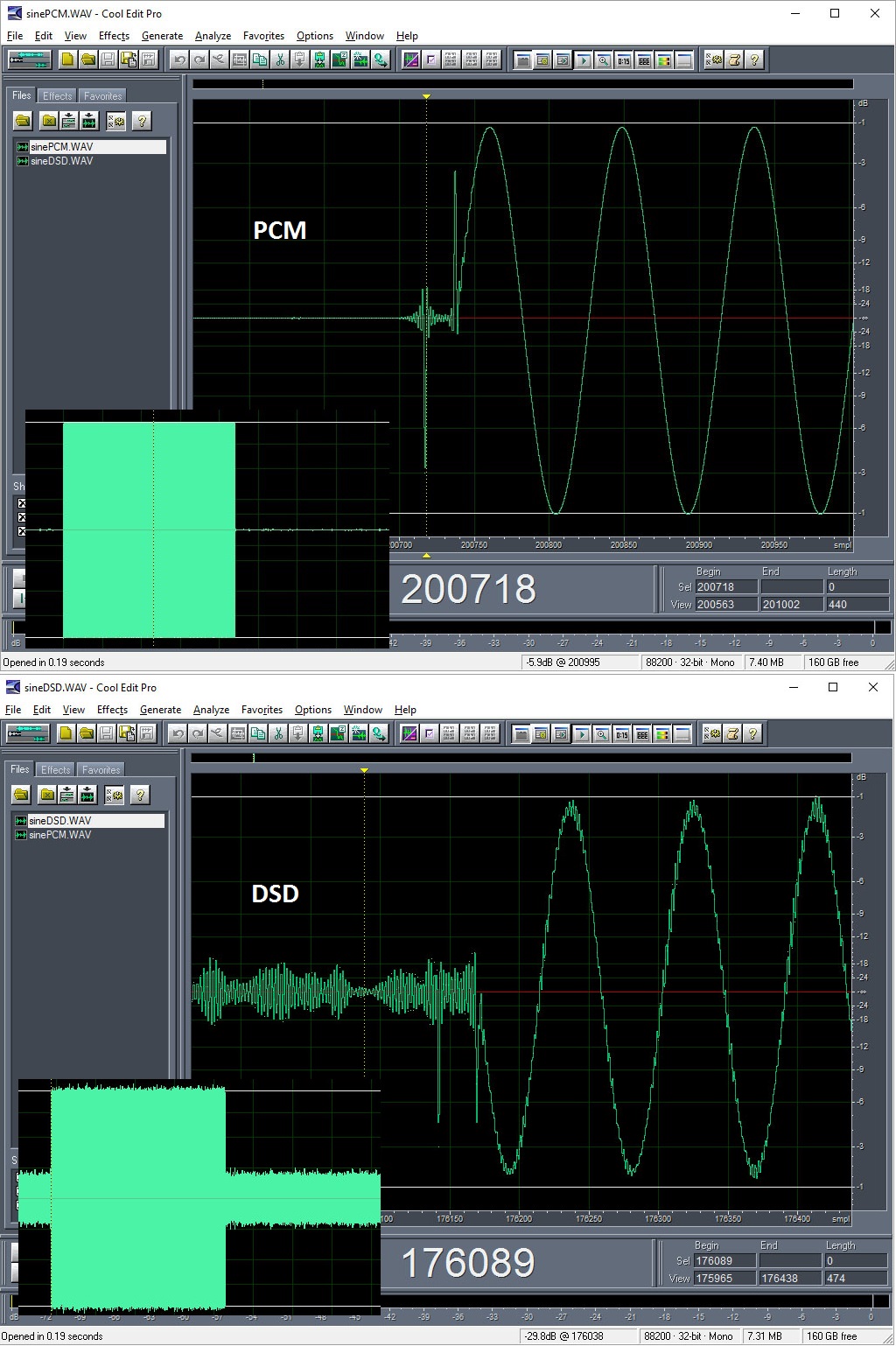
Task: Click the yellow playback position marker above PCM waveform
Action: (x=426, y=96)
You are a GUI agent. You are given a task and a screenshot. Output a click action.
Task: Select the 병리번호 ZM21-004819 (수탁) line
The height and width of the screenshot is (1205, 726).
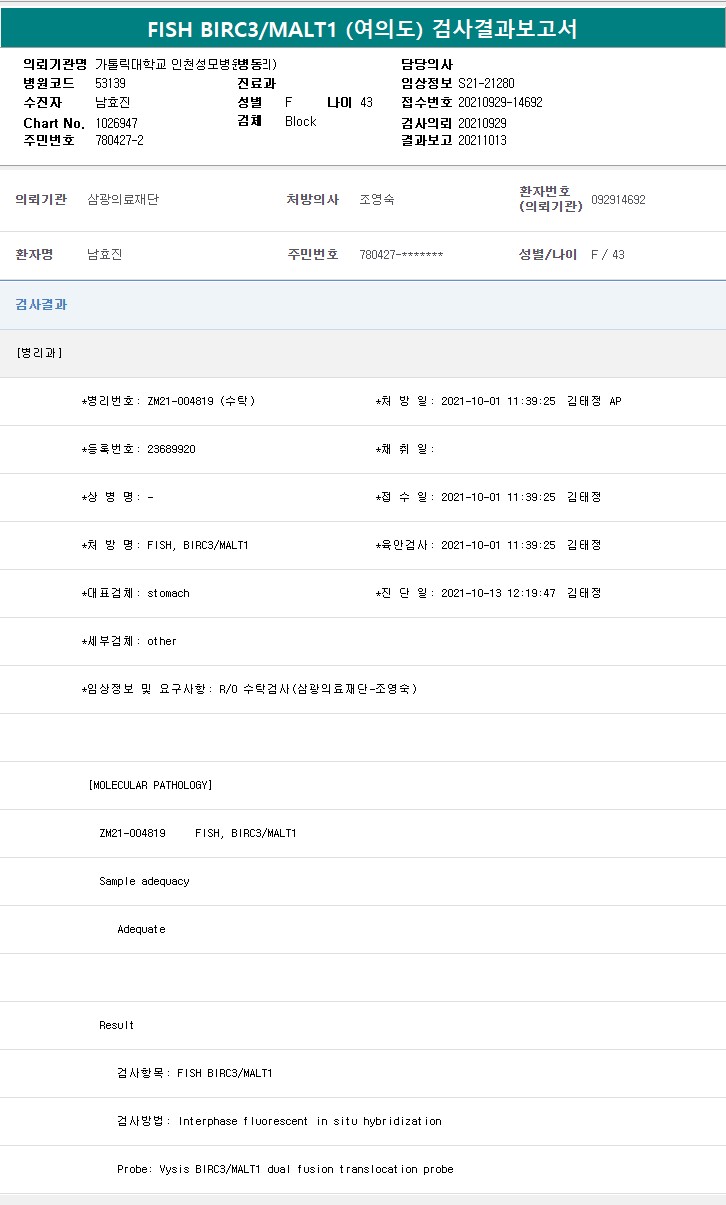coord(168,401)
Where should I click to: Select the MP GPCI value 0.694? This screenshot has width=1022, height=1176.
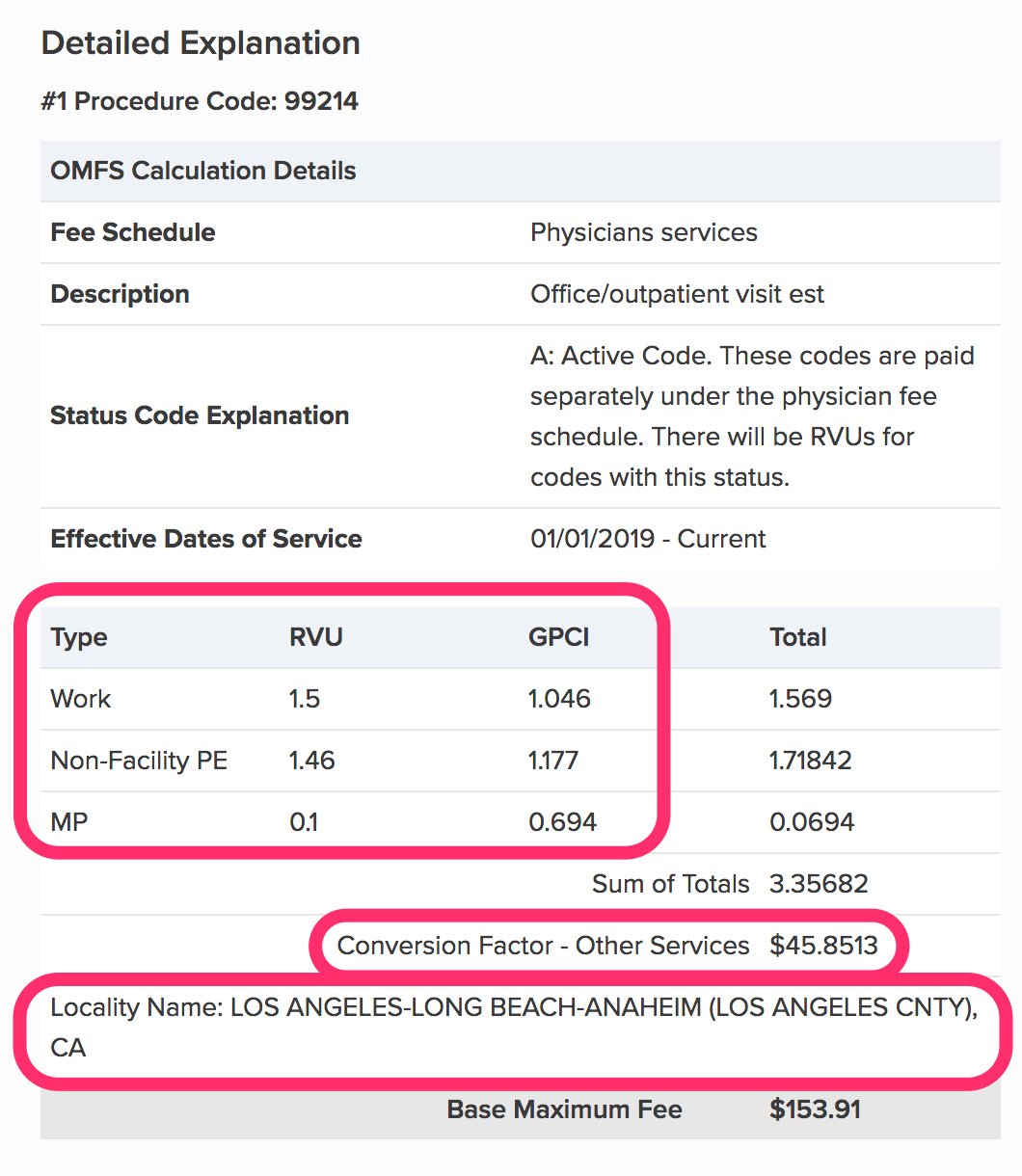click(563, 822)
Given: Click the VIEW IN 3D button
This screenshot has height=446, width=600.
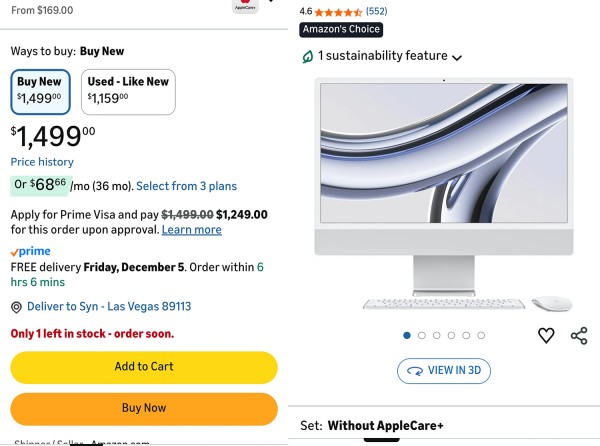Looking at the screenshot, I should (444, 370).
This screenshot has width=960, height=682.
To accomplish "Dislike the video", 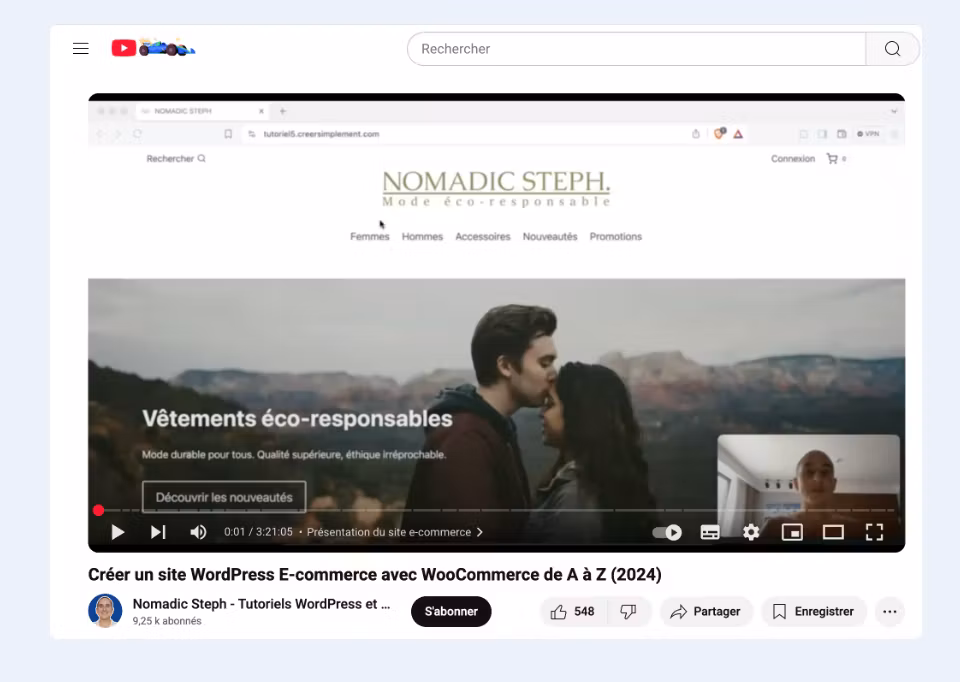I will coord(628,612).
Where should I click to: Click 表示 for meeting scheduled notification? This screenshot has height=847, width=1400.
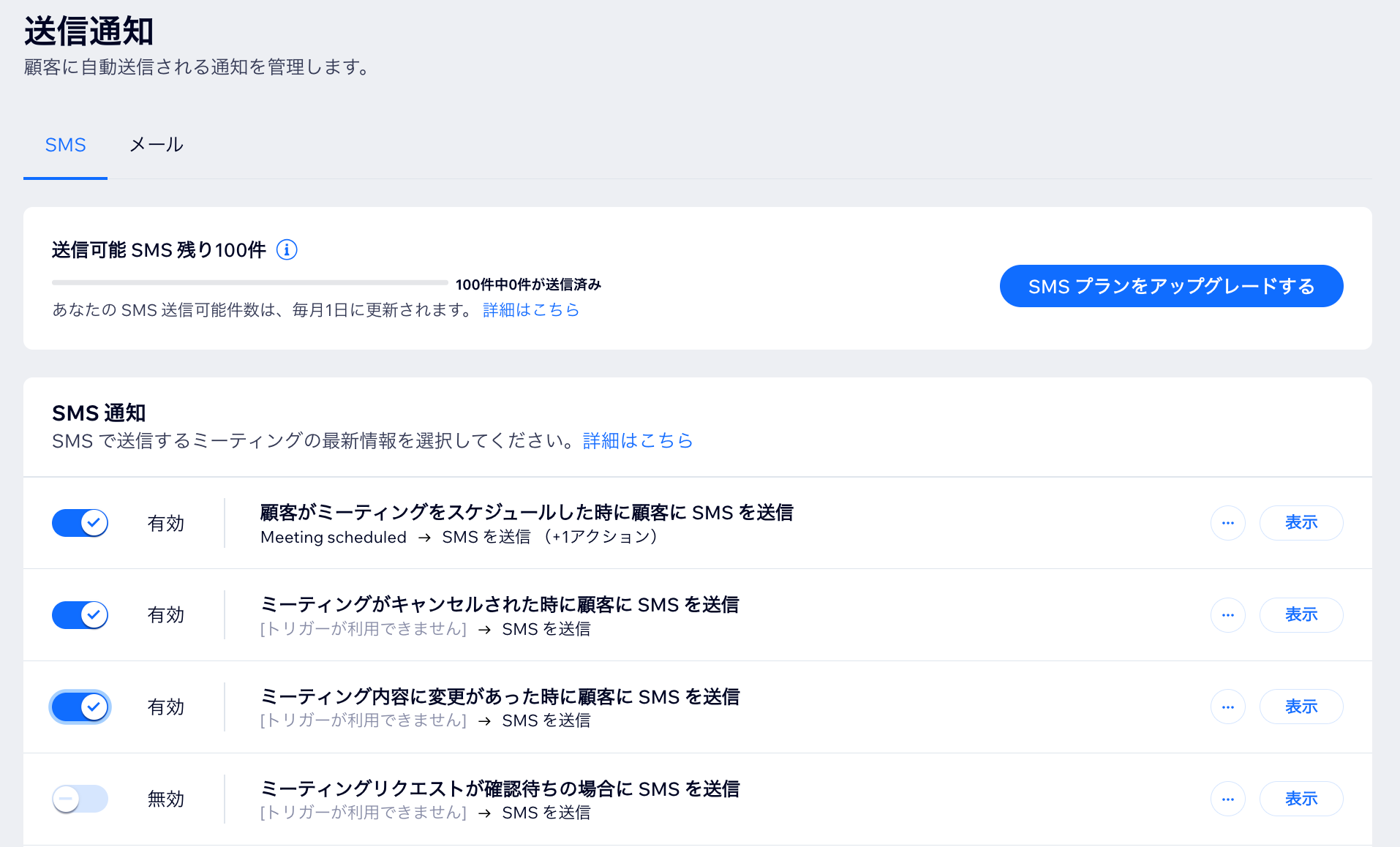[x=1301, y=523]
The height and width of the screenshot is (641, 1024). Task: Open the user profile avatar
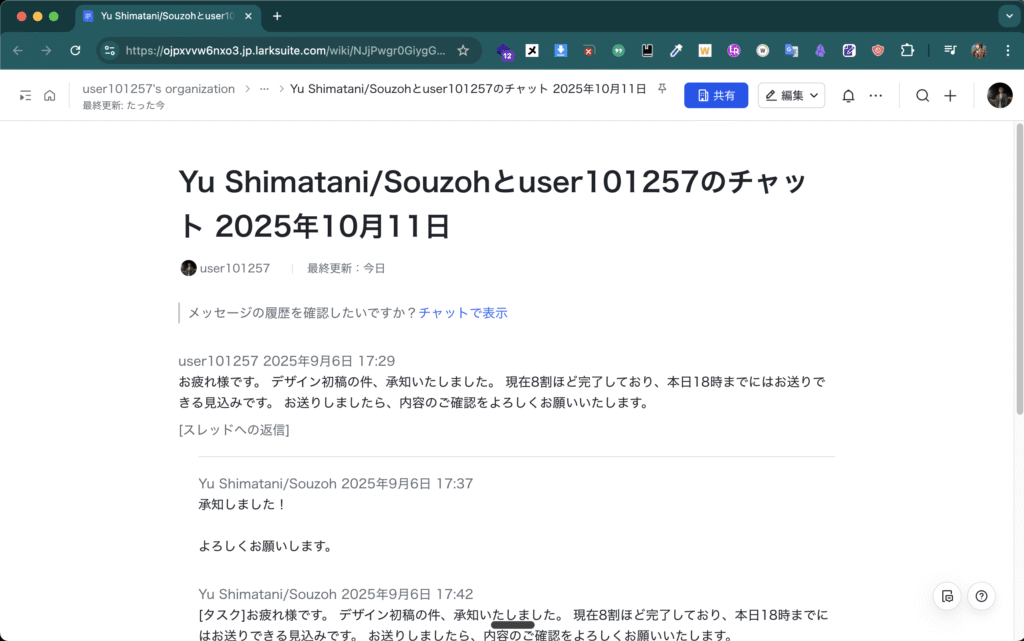tap(999, 96)
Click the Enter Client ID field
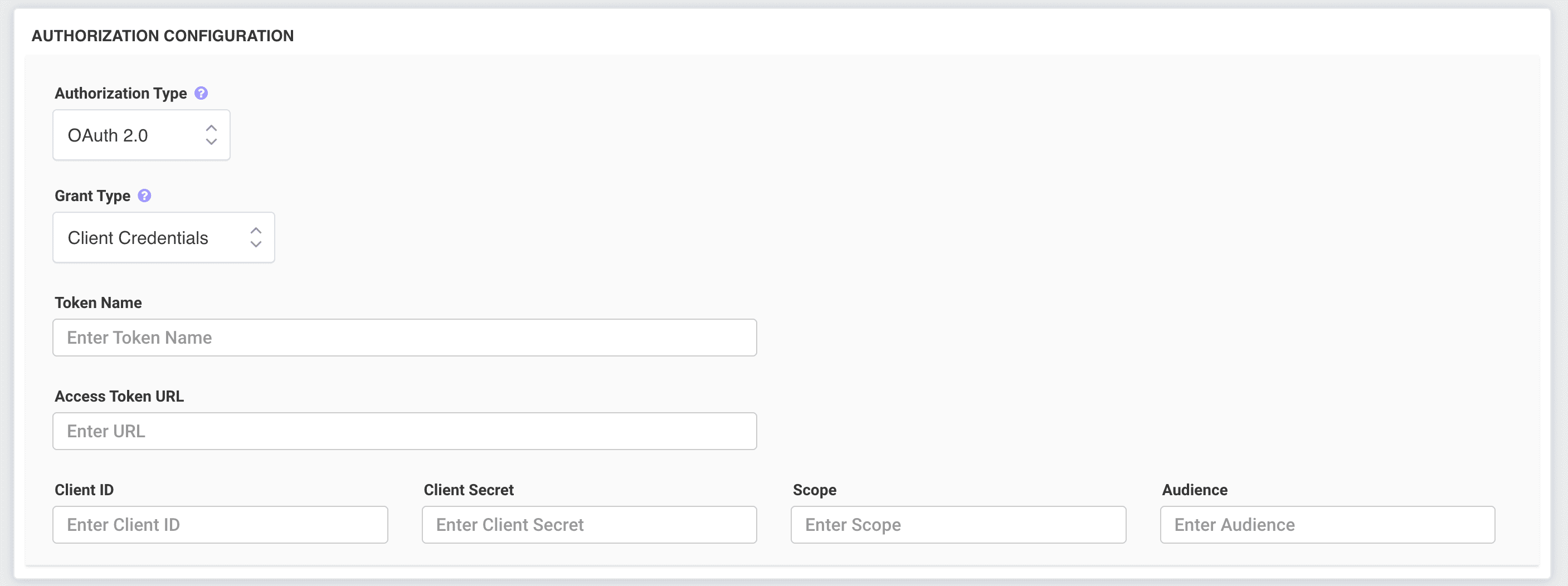The width and height of the screenshot is (1568, 586). 220,525
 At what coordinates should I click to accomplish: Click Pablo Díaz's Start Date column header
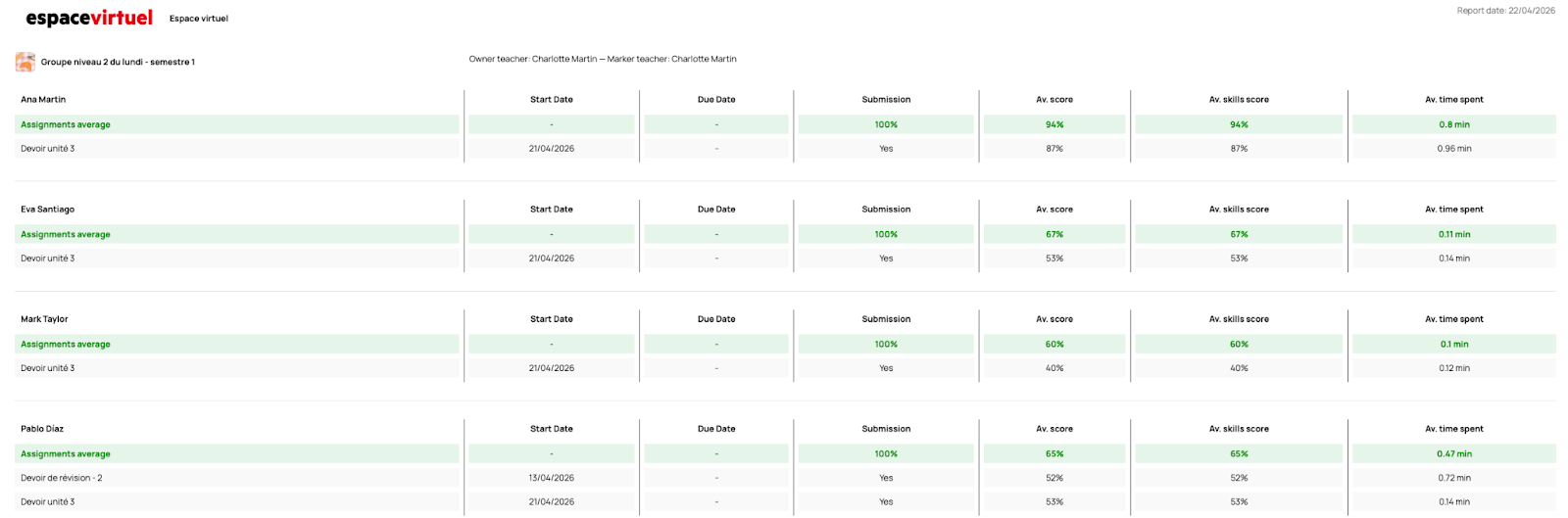[552, 429]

:::::

Only an exact copy of the lines from the one with "At what coordinates" through the last line of the data above is wanted, and no pictures.

 At what coordinates should I click to accomplish: Click Pablo Díaz's Start Date column header
[552, 429]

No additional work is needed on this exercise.